**Exercise material**.
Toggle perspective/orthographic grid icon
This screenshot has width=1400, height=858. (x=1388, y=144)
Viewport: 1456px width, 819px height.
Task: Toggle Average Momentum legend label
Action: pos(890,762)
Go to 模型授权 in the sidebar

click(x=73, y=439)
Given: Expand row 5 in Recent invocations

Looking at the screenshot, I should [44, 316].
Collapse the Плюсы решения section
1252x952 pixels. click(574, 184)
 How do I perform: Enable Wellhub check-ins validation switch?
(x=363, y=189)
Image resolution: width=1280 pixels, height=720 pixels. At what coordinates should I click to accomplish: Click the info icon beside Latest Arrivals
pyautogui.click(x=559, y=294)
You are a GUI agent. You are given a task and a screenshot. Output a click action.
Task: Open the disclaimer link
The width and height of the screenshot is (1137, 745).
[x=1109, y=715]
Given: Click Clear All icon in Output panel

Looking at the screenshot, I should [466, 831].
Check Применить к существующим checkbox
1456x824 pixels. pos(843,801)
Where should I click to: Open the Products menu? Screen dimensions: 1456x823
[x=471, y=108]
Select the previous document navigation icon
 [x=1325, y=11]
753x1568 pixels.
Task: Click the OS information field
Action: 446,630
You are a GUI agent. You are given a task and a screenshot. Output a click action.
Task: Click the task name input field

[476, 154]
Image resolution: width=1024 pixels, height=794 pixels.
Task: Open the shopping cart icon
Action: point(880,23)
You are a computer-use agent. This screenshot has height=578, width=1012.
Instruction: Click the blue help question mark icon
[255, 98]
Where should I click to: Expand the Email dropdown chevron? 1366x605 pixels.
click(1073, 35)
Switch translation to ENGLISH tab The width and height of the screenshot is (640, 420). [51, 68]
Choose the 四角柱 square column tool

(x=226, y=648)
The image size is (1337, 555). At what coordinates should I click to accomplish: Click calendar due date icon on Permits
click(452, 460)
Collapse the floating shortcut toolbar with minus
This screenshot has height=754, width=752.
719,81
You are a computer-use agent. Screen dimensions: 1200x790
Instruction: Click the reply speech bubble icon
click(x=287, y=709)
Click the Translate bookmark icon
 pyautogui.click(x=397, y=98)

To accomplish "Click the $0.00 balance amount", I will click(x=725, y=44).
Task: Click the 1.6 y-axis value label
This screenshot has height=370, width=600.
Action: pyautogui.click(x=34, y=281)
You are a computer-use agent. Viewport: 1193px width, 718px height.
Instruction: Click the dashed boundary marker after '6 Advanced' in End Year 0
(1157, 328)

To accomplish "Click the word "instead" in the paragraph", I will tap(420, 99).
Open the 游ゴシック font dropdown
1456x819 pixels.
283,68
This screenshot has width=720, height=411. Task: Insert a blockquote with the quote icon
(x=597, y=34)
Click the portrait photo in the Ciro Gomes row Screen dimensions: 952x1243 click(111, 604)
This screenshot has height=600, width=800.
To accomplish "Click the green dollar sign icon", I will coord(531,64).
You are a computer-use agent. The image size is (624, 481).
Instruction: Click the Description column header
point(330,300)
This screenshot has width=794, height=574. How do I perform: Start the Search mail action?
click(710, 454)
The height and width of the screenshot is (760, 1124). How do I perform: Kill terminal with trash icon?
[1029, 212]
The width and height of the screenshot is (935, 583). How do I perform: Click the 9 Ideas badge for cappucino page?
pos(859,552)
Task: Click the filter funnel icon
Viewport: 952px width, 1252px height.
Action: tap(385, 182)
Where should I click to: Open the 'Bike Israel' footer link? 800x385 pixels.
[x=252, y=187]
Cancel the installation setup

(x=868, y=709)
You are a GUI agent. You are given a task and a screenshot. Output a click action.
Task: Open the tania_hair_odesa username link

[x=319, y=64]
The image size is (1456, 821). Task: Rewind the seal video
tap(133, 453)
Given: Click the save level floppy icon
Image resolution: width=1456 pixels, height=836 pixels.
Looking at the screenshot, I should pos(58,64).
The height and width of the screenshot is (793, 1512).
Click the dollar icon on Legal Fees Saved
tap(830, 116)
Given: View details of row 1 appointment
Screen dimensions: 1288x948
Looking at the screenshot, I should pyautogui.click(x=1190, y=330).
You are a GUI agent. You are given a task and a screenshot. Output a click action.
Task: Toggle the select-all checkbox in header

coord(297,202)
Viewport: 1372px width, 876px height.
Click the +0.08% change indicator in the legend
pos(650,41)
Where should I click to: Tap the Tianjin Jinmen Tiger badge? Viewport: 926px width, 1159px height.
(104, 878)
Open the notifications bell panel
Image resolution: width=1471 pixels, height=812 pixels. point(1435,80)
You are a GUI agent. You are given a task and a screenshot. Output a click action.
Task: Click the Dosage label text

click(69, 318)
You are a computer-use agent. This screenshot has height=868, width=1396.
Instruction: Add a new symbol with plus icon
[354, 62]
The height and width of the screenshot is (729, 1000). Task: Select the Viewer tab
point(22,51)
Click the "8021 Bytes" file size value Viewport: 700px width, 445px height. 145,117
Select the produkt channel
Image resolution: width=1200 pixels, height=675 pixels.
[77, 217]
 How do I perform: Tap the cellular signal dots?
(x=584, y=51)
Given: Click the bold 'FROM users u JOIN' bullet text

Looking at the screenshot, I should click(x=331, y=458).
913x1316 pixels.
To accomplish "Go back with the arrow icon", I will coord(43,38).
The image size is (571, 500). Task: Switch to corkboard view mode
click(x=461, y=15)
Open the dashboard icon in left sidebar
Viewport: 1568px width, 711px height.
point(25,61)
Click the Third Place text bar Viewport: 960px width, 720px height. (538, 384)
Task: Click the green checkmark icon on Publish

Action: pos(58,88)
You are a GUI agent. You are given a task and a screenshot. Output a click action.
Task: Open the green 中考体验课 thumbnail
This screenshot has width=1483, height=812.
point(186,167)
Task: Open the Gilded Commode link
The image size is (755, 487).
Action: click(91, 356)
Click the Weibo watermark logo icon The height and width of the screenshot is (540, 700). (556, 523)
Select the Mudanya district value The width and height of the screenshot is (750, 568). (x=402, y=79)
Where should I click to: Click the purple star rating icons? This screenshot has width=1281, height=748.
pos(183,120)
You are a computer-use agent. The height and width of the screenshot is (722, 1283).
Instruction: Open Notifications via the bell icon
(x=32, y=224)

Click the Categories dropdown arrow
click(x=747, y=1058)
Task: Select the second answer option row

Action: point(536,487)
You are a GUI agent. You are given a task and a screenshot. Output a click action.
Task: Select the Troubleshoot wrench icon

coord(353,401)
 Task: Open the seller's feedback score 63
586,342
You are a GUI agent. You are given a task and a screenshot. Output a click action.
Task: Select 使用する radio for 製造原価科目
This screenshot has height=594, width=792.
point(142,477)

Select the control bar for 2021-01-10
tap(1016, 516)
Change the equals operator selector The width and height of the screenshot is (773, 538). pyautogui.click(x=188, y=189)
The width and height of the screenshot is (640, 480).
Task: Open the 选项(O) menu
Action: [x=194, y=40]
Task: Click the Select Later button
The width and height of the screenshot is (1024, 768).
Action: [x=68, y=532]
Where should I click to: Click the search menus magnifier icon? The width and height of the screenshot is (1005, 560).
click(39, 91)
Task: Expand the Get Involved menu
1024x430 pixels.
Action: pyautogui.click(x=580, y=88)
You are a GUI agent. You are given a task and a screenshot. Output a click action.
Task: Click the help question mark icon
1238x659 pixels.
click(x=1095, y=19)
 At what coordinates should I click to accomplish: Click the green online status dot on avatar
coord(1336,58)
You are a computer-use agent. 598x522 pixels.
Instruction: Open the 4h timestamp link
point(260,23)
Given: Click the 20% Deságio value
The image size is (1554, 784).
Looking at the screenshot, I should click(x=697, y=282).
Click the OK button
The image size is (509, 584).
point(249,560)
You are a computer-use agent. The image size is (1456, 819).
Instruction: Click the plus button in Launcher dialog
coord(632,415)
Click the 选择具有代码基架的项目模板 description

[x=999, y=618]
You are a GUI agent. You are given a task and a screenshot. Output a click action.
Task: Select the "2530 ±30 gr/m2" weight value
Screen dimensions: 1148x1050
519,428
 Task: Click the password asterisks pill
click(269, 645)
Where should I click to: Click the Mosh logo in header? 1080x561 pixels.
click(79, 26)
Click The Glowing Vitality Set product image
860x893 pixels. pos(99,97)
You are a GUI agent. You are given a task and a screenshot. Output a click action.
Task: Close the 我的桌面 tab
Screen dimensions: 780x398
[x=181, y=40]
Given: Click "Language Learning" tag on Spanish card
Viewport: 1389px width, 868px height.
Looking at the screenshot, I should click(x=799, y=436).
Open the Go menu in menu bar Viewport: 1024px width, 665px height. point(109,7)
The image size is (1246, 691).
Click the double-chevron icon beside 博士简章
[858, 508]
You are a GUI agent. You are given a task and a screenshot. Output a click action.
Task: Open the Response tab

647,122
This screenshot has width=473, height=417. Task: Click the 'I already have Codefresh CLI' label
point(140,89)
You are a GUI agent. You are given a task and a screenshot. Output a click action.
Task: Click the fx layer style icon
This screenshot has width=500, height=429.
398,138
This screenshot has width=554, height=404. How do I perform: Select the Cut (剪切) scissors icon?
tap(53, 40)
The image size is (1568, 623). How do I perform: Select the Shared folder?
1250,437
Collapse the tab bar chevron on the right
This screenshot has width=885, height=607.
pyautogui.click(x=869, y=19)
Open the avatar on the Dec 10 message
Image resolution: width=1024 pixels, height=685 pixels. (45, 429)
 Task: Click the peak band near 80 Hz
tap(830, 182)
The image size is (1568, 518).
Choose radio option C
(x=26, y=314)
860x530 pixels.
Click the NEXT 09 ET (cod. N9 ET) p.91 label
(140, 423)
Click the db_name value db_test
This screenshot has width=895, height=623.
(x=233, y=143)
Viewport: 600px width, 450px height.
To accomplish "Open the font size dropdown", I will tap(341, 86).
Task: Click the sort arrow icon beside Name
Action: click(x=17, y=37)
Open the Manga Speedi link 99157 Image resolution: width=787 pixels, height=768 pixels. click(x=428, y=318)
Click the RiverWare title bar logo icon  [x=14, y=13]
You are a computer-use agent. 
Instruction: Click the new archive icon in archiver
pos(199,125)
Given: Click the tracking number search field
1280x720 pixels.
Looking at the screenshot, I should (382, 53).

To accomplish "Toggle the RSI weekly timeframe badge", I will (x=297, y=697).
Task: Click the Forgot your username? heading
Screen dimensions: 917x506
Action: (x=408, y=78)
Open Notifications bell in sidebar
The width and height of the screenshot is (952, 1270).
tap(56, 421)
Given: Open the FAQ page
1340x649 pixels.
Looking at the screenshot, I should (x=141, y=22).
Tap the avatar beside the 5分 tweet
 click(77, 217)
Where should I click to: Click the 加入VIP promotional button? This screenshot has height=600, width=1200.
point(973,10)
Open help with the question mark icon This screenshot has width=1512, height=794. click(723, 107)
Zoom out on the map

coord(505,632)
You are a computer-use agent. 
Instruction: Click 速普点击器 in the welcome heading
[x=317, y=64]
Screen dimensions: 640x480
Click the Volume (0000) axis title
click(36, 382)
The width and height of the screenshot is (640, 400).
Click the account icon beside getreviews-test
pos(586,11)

**What you will do**.
Report every line of the items above that contains the string "username", copying each one in full, and treat uppercase and lowercase as different.

**Finished task**.
Task: Open the tania_hair_odesa username link
Task: Click the Forgot your username? heading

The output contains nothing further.